Anyone who follows me for long knows that I am not a huge OpEx fan. Not because of the ideals and methodology, but because (1) it is strategically and chronically misused in the pharma industry, (2) it is a misunderstood substitute for the regulatory-required quality assurance and quality management system, (3) black belt plebes overreach their product, process and regulatory knowledge, and (4) it is often a precursor to systemic FDA regulatory compliance problems—due to all of the above.
However, I am now coming to the defense of Operations Excellence. (No, really.)
I would strenuously object to having my process improvement program being identified as the means by which opportunities for workforce reduction were identified. That gives the company far too much credit for taking any sort of disciplined approach that will benefit the customer—the patient.
Didn’t we read about Johnson and Johnson’s “restructuring” in 2009? 3 Now, fast forward to the current quality and regulatory compliance problems at McNeil and the 2nd Euro Lean Sigma and Kaizen for Life Sciences conference in Berlin this past September where McNeil’s Director of Process Excellence gave a featured presentation entitled Case Study: McNeil’s Approach to Lean Implementation and Strategy Development for Roll-Out? (See QAPharm 6/19/10.)
The Quality Management System (QMS) is like an ecosystem. There are interdependencies. One change affects the others. The QMS is more than words in a set of standard operating procedures. (See The QA Pharm 7/30/10.)

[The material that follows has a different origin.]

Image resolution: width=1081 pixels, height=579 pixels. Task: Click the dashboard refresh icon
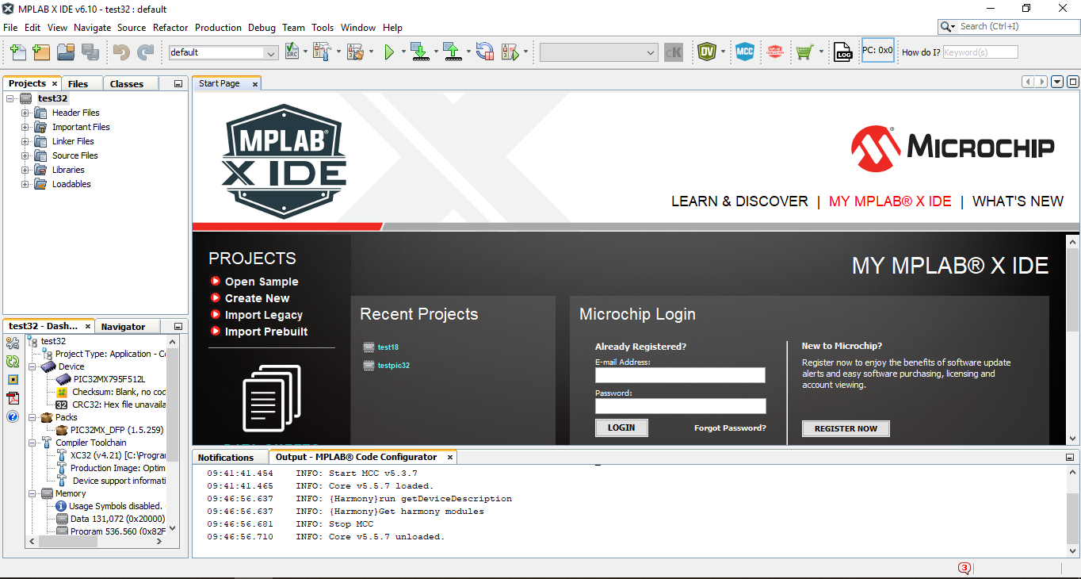tap(13, 361)
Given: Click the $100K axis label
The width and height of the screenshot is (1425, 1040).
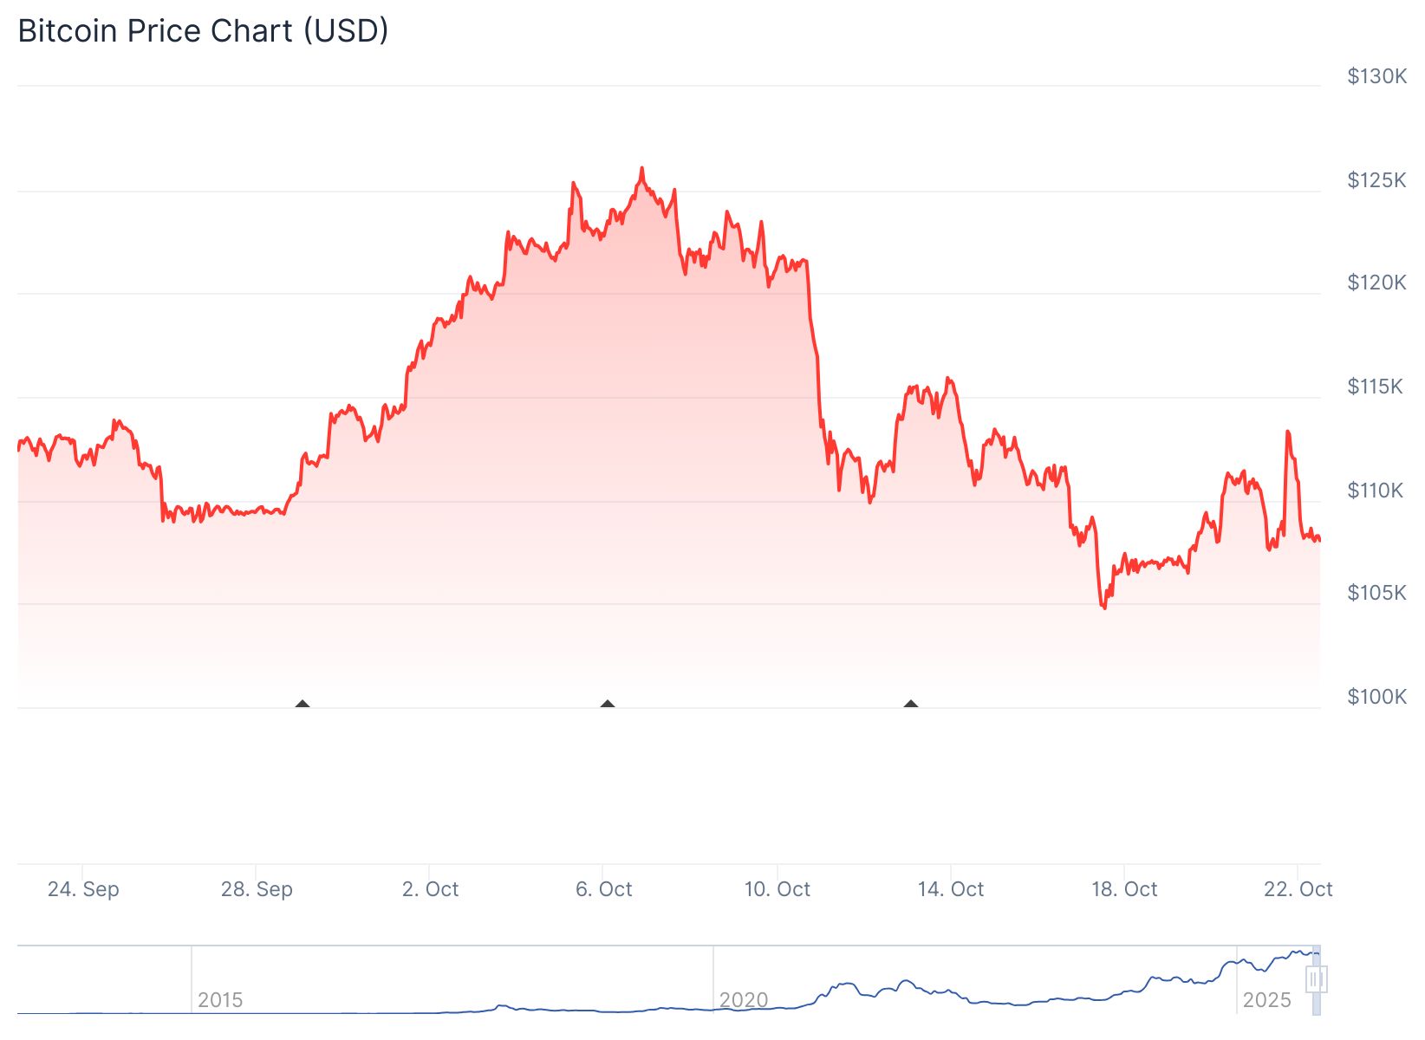Looking at the screenshot, I should (x=1376, y=697).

I will be the first to say that there are always opportunities to make the QMS more efficient. But there are regulations that must be satisfied to ensure that changes do not affect the state of control of the operation and negatively impact product quality and the conditions under which the product was approved. And rarely, if ever, does a pharmaceutical firm consciously evaluate the cost-and-effect of a major workforce reduction on the state of control.
Layoffs are mandated. You fall in line. And when the CGMP compliance wheels fall off the cart, you are not to mention the effect of the workforce reduction as a root cause or contributing factor during deviation investigations.
Fast forward to about 2015. What will we have heard about Roche product quality from the patients’ perspective? I really and truly wish them all the best, because I am all about the patient.
However, Roche is going on “The QA Pharm FDA Compliance Watch List.”
The QA Pharm
http://blogspot.com/theqapharm
1 Frank Jordans, Associated Press, Drugmaker Roche will cut 4,800 jobs, mostly in U.S., 11/17/10.
2 Jim Edwards, BNET.com, Why Roche’s CEO is wrong to blame Obamacare for 4,800 Layoffs, 11/17/10.
3 Tracy Staton, FiercePharma, J&J restructuring claims up to 8,000 jobs, 11/3/09.